## YOUR GOAL
Use the entries below and reproduce exactly the lines from the one containing "Given: Click the favorites star icon" down to the one containing "Toggle the 正反扫 checkbox", both of them included.

-------- SUPPLIED MATERIAL --------

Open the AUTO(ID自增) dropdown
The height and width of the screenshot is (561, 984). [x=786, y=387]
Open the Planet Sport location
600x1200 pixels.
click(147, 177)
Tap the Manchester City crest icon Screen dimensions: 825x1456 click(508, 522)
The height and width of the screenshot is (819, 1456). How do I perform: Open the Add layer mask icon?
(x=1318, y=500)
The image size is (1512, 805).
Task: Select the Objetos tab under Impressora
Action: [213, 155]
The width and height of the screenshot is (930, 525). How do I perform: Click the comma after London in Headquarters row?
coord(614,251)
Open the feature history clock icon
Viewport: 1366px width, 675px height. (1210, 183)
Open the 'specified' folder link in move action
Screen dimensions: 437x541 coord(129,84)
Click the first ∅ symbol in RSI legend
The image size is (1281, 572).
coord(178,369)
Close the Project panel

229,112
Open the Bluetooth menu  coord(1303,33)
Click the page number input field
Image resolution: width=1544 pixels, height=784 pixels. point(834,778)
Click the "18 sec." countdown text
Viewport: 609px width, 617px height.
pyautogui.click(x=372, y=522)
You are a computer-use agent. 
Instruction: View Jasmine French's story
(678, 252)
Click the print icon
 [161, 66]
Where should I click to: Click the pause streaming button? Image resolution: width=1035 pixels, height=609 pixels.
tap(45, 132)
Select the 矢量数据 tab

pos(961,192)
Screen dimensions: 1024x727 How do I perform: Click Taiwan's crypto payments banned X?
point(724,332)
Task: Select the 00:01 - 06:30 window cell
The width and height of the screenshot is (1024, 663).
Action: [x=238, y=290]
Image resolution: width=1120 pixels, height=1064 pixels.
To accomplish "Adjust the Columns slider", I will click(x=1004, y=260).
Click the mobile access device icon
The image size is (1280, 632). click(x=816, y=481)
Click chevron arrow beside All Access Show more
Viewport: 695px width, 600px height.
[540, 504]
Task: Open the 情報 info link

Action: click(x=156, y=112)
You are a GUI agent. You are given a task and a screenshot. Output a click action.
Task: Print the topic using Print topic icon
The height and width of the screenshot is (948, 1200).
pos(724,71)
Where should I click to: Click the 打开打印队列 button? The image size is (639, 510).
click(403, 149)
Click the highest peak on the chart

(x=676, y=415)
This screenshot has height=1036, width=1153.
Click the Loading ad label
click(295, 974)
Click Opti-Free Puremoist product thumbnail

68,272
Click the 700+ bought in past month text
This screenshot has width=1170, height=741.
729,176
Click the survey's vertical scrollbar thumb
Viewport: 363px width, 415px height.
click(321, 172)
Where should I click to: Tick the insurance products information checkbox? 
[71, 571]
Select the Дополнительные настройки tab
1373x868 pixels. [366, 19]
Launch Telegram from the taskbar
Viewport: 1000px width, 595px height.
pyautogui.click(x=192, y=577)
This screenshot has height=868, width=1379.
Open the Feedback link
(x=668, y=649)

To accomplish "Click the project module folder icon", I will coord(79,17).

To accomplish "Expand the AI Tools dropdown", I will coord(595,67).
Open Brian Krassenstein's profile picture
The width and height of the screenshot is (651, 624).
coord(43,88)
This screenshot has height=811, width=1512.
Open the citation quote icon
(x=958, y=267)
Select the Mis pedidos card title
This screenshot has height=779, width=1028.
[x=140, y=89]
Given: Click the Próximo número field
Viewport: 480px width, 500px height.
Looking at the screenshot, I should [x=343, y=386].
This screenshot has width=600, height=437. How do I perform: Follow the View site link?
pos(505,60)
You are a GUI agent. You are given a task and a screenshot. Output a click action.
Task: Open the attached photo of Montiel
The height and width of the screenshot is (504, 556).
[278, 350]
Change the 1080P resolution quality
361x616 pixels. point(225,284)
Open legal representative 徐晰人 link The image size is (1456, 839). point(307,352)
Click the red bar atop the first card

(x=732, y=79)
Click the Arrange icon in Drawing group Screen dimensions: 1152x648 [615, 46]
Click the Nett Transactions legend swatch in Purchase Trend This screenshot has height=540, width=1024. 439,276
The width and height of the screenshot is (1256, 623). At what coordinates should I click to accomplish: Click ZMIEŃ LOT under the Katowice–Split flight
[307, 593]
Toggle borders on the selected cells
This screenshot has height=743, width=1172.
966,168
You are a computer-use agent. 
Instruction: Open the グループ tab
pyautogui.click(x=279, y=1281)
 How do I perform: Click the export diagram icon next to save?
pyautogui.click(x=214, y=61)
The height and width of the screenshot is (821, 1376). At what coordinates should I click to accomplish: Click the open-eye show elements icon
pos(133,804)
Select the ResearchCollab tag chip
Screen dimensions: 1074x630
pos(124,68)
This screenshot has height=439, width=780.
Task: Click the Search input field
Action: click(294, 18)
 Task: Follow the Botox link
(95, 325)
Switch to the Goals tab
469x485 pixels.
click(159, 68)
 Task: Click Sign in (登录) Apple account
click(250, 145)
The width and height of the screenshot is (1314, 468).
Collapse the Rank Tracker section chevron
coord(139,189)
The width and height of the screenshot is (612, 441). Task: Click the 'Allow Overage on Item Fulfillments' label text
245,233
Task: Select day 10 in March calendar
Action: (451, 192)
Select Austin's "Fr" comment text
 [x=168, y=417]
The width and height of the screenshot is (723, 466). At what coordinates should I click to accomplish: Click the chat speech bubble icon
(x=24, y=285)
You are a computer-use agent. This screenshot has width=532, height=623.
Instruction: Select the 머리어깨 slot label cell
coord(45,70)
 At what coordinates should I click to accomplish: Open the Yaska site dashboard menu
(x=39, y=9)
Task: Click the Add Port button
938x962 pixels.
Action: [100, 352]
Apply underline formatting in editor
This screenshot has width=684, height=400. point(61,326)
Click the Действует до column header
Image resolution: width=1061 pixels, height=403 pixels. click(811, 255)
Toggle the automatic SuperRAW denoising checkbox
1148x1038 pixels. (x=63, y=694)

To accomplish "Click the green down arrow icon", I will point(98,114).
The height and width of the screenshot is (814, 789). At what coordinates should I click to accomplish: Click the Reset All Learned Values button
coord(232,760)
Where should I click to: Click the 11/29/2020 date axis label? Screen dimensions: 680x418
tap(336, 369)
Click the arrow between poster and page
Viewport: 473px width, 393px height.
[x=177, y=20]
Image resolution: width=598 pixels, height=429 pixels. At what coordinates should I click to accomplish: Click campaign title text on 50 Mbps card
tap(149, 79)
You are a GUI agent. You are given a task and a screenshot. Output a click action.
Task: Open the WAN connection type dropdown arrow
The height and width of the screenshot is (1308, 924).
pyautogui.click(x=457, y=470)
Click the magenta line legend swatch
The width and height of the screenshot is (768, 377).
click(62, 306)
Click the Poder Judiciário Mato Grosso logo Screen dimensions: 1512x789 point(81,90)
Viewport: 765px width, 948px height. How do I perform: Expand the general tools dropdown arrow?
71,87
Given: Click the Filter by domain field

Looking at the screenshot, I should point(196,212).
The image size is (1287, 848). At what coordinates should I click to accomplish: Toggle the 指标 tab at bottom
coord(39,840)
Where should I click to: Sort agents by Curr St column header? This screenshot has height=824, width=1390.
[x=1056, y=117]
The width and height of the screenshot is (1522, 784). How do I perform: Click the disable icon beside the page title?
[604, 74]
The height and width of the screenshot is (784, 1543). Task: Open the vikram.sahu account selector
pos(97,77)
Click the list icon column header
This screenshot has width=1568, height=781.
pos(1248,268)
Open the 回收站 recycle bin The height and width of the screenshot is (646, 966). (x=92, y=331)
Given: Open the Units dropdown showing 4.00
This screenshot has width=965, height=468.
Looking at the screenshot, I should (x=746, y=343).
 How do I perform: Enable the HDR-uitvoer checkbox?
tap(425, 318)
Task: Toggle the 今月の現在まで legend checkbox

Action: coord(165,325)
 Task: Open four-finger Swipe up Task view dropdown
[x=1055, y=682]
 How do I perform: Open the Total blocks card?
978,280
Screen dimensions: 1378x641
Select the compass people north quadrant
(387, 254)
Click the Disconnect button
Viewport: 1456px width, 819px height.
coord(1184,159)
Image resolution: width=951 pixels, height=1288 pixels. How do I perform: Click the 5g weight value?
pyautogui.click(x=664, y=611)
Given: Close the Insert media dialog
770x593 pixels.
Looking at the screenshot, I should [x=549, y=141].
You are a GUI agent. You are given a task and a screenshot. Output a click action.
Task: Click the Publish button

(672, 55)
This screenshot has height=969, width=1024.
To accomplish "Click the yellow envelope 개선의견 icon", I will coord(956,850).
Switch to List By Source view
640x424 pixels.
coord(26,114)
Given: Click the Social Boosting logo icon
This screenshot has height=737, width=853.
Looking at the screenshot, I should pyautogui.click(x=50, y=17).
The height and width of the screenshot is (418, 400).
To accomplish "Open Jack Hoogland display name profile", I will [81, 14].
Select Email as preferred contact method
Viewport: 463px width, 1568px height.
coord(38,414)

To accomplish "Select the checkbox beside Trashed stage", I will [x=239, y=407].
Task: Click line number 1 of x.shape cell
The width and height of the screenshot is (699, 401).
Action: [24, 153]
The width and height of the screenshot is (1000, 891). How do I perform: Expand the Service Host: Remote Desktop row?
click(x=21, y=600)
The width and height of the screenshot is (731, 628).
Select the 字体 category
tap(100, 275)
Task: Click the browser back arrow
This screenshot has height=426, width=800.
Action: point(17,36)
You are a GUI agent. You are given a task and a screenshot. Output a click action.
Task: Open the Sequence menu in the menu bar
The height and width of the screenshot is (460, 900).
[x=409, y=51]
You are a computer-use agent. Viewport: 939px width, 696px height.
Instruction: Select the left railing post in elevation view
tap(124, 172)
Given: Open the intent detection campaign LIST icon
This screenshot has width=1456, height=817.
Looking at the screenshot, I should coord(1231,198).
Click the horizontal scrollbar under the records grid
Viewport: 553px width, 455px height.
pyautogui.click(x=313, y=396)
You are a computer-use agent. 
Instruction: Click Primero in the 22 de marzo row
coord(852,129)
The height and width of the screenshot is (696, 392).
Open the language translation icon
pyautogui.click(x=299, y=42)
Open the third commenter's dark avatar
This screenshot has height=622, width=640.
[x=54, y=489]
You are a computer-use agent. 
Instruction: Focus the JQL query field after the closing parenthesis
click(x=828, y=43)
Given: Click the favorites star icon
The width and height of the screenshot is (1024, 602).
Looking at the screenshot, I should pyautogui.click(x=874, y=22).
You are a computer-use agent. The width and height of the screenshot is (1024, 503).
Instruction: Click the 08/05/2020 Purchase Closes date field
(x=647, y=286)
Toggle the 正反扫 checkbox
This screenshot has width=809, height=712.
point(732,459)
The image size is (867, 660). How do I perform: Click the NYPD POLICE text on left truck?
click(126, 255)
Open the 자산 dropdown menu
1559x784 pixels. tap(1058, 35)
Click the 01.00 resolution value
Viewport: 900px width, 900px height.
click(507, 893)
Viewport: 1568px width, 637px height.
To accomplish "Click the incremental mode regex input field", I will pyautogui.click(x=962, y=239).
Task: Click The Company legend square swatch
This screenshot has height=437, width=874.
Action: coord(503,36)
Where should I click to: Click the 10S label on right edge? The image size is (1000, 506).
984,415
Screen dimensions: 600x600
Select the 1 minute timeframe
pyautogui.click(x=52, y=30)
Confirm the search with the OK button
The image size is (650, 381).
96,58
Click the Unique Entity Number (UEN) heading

--------

## SOLUTION FOR THIS TASK
Given: Click the favorites star icon
The width and height of the screenshot is (1024, 602).
Looking at the screenshot, I should pyautogui.click(x=874, y=22).
You are a computer-use agent. The width and height of the screenshot is (1024, 503).
Instruction: Click the 08/05/2020 Purchase Closes date field
(x=647, y=286)
Toggle the 正反扫 checkbox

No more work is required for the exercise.